Considering that Willis Blakeley had three thousand workers at his disposal, his achievements were slight. A small section of road was graded and paved. A clinic and dining hall were built. Accommodation was provided, though it was mostly rough and substandard. Superior houses for American managers were sent in kit form from America, but these had been designed by architects in Michigan and showed a complete lack of understanding of jungle conditions. All were provided with heat-retaining metal roofs instead of the traditional thatch, which made them like ovens. No one at Fordlandia was ever comfortable.

Blakely, having proved largely incompetent, was replaced by Einar Oxholm, a Norwegian sea captain who was described by one impartial observer as a big man with a small mind. Like Blakeley, Oxholm knew nothing about botany, agronomy, the tropics, rubber, or anything else that would help him run a large agricultural operation in the jungle. He was a better human being than Blakeley, but not a more competent one, and merely extended the run of ineffectual management.

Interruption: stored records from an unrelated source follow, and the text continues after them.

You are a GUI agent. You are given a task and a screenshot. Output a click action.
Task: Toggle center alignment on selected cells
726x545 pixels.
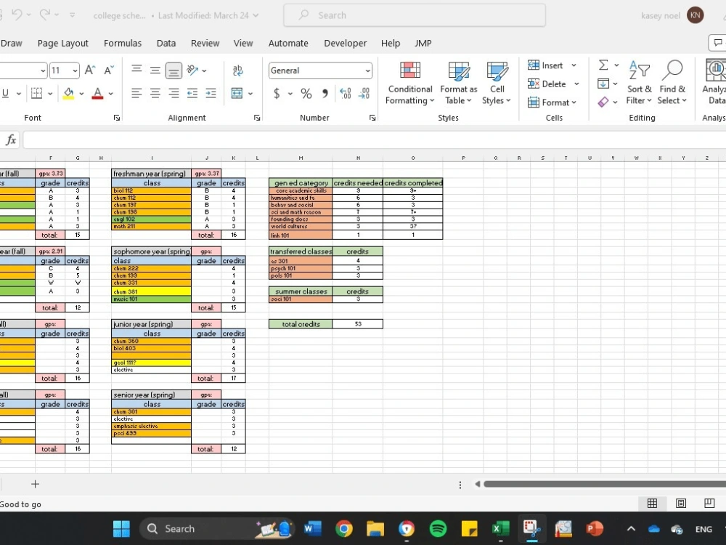(155, 93)
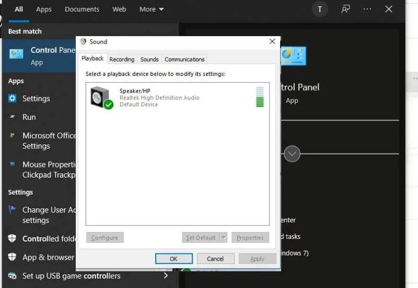Open App & browser shield icon result
This screenshot has width=418, height=288.
point(13,257)
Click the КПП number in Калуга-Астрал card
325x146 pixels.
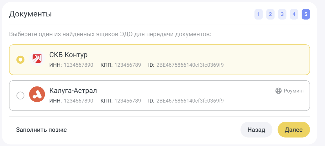128,101
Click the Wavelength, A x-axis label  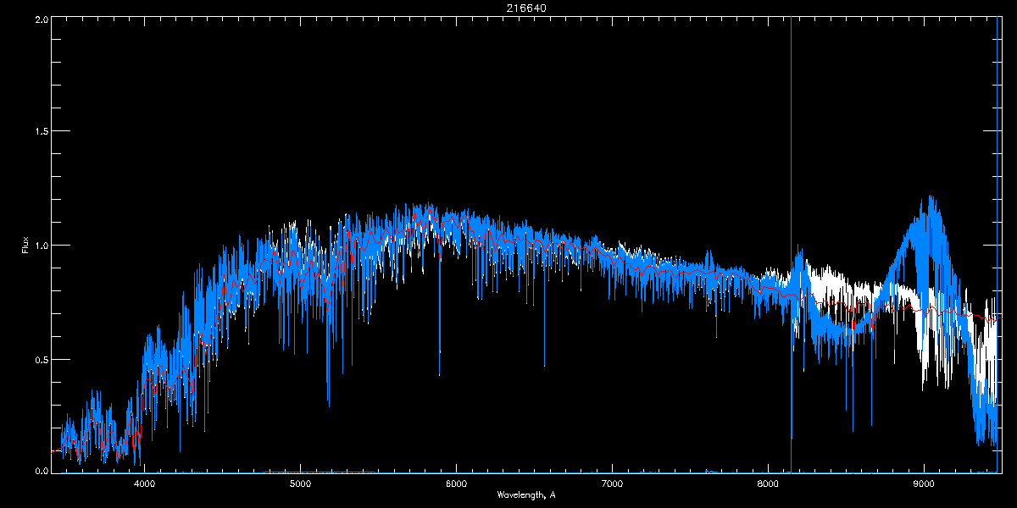[525, 494]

During Oxholm’s unhappy time there, four of his own children died from fevers. Oxholm’s maid went bathing in the river one evening and emerged in wide-eyed shock with an arm missing. A caiman had bitten it off. The unfortunate woman bled to death.

Morale, never good, plunged further under Oxholm. Workers were deeply disenchanted over pay and conditions, and mystified by the American foods like oatmeal and Jell-O that they were served in the dining hall (though mercifully Ford did not insist on his workers following his soybean diet). Wages were a particular sore point. Most estate employees had assumed that they would be paid $5 a day, as Ford workers in America were. Instead, they found, their pay was 35 cents a day, and from those meager wages money was deducted for food whether it was eaten or not. The limitations placed on personal freedom—in particular, strictures against drinking—were also much resented, especially when the plantation managers could be seen enjoying cocktails on their verandas of an evening. The upshot was that the employees one night cracked and rioted, running through the camp with machetes, belaying pins, and other dangerous implements.
Many of the managers had to escape by boat or flee into the jungle until things calmed down.